The problem is your punctuation. There are plenty of sentences that could be three more, and you could maybe have put in more commas. Because of this, the emotion is a little mixed up.
Here's something with the punctuation:
SO THE NEXT DAY I WAS WALKING DOWN THE ROAD WHEN I SAW A MAN, IT WAS NO ORDINARY MAN HE WAS OBESE BUT REALLY FAST HE WAS AS HAIRY AS A HAIRY BEAR. WITH BIG , BULGY EYES THAT LOOKED INNOCENT ,WHICH WASN'T, HE WAS ALSO HOLDING A SMALL BUTCHERS KNIFE WHICH HAD SOME DRIPS OF BLOOD SMOTHERED ON THE HIDEOUS KNIFE .
Where it could be:
The next day, as I was walking down the road, I saw a man. It was no ordinary man, either. He was obese, but really/very fast. He was as hairy as a bear, with large, bulging eyes that looked innocent, but weren't.

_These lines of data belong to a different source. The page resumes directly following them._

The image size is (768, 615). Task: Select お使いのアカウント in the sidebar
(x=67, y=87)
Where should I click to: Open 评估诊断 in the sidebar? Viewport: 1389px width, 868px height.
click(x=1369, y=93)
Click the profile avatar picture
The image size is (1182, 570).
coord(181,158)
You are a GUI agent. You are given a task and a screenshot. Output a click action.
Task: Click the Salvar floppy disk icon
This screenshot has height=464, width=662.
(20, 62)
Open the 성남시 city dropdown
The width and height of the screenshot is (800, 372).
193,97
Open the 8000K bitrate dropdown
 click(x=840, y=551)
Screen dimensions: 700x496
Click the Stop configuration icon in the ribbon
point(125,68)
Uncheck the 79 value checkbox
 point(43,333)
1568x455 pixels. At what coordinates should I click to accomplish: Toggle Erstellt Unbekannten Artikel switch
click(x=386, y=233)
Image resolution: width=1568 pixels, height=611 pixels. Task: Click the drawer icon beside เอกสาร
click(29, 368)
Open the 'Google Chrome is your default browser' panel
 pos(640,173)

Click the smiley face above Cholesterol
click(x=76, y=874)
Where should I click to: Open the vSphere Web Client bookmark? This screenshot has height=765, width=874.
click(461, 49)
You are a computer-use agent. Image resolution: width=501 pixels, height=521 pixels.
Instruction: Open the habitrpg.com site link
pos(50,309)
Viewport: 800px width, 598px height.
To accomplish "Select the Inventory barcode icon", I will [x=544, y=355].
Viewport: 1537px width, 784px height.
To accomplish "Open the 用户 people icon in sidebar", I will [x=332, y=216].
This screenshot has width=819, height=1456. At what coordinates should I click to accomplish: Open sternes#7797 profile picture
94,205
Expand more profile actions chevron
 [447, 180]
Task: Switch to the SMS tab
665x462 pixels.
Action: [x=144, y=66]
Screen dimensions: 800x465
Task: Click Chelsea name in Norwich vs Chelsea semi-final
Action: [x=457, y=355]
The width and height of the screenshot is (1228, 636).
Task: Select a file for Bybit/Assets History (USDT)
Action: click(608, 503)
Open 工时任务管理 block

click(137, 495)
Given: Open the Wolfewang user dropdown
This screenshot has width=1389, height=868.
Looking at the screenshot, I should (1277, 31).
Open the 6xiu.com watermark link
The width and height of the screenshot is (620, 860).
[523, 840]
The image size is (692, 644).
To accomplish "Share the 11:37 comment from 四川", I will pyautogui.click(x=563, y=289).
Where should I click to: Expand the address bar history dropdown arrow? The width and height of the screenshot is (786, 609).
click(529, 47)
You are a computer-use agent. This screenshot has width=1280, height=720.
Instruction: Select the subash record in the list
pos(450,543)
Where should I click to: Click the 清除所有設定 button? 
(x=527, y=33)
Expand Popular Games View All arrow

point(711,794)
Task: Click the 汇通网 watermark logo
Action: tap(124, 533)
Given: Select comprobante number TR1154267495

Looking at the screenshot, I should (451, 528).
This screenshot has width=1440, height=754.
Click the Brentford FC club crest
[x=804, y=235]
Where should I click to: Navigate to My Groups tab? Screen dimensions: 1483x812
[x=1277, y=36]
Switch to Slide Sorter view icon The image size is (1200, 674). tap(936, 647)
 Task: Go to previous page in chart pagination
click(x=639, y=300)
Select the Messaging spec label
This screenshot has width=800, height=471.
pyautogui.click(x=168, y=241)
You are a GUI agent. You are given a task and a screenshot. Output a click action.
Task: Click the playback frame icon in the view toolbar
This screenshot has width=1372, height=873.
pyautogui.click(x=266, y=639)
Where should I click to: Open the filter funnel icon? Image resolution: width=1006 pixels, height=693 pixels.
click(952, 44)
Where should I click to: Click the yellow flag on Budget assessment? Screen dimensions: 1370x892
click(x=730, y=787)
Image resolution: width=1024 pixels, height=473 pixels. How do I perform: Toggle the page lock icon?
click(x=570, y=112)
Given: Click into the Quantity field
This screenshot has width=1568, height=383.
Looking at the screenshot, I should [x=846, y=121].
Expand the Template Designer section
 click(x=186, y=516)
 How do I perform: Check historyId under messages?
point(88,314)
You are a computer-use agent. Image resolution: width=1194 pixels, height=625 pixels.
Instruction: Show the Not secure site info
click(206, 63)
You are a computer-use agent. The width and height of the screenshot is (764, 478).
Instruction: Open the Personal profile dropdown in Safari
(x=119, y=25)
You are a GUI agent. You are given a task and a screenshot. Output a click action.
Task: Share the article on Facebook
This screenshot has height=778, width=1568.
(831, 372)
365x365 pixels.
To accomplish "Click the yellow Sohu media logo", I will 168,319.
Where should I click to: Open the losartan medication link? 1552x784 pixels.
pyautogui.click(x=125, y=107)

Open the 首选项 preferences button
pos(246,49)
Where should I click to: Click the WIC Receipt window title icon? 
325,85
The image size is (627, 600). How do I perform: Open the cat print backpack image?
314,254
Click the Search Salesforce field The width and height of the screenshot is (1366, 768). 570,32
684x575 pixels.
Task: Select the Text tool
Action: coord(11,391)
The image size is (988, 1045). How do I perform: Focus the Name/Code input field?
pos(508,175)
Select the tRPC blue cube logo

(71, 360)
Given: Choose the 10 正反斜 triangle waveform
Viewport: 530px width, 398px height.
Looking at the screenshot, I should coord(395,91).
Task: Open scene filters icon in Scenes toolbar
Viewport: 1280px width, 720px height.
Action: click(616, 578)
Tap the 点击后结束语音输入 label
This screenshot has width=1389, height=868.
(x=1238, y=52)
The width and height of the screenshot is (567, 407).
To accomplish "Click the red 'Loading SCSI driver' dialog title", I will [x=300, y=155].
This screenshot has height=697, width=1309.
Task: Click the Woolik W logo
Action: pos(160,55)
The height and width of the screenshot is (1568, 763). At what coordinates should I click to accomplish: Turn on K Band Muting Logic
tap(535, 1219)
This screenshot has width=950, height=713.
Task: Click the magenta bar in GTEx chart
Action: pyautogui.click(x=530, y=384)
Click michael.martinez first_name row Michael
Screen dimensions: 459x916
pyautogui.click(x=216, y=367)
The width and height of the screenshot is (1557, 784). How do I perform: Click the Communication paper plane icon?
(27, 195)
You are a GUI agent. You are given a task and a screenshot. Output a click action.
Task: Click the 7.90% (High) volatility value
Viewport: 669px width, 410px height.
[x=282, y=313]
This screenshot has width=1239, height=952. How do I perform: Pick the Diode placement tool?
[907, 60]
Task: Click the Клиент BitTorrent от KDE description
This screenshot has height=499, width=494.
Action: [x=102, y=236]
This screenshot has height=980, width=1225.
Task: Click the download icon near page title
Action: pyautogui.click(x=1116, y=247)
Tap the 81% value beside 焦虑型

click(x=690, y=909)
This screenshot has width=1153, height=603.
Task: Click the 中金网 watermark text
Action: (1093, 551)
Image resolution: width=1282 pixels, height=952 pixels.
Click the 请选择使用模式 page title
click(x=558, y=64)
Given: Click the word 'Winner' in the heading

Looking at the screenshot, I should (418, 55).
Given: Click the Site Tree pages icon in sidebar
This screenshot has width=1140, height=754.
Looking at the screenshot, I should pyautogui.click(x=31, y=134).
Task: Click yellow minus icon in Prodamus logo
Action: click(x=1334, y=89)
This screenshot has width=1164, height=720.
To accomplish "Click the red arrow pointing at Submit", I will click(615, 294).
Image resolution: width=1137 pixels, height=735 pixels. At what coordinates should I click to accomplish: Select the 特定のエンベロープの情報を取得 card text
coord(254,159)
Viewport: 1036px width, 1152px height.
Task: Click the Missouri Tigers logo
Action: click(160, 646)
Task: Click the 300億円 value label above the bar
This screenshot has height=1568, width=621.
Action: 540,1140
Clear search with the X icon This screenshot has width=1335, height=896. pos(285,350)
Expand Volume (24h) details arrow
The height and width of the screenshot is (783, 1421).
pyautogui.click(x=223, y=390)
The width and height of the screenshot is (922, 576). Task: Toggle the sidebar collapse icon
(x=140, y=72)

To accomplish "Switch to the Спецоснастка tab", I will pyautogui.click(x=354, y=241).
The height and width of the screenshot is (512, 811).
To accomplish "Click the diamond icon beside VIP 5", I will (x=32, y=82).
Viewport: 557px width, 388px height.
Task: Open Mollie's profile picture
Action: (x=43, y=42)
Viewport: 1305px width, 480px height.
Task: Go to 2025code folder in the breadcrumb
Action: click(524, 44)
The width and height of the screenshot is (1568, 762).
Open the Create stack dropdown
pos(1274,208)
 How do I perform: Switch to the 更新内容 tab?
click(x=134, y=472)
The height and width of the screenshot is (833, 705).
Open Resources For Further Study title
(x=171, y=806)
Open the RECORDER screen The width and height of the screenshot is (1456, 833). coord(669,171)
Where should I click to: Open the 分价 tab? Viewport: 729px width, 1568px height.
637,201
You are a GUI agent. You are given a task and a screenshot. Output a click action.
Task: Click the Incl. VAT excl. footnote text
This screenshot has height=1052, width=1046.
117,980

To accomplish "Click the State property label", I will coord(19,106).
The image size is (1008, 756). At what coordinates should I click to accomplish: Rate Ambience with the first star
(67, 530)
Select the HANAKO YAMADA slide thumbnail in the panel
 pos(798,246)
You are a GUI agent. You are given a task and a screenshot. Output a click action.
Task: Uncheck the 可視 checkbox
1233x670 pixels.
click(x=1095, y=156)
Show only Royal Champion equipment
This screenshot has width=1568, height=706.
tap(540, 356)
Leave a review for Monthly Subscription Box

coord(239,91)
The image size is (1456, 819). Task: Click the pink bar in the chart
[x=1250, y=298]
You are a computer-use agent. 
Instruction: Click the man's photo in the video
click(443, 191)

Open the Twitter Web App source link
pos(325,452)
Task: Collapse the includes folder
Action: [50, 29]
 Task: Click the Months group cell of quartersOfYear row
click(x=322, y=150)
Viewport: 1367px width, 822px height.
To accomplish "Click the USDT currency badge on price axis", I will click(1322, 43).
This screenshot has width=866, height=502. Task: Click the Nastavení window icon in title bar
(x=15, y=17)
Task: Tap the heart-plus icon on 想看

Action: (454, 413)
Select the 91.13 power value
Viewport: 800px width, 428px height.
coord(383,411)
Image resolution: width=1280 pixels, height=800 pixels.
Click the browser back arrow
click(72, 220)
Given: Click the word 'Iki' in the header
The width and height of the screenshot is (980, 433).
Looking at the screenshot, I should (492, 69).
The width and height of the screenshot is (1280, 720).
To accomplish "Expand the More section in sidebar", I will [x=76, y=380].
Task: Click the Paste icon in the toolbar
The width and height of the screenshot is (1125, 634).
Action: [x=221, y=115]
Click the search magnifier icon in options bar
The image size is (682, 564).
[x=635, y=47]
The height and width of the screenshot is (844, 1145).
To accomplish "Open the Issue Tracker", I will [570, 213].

He was holding a small butcher's knife that had some drips of blood smothered on the hideous blade.

Hope this helped, but I did enjoy reading it! (I hope that isn't sadistic!!) It was very good!
Keep up the good work, and consider what I've said. You don't have to do what I've said, just think about it ;)

Sage




lotus says...


Thanks for the advice




The adjective should reinvent the noun.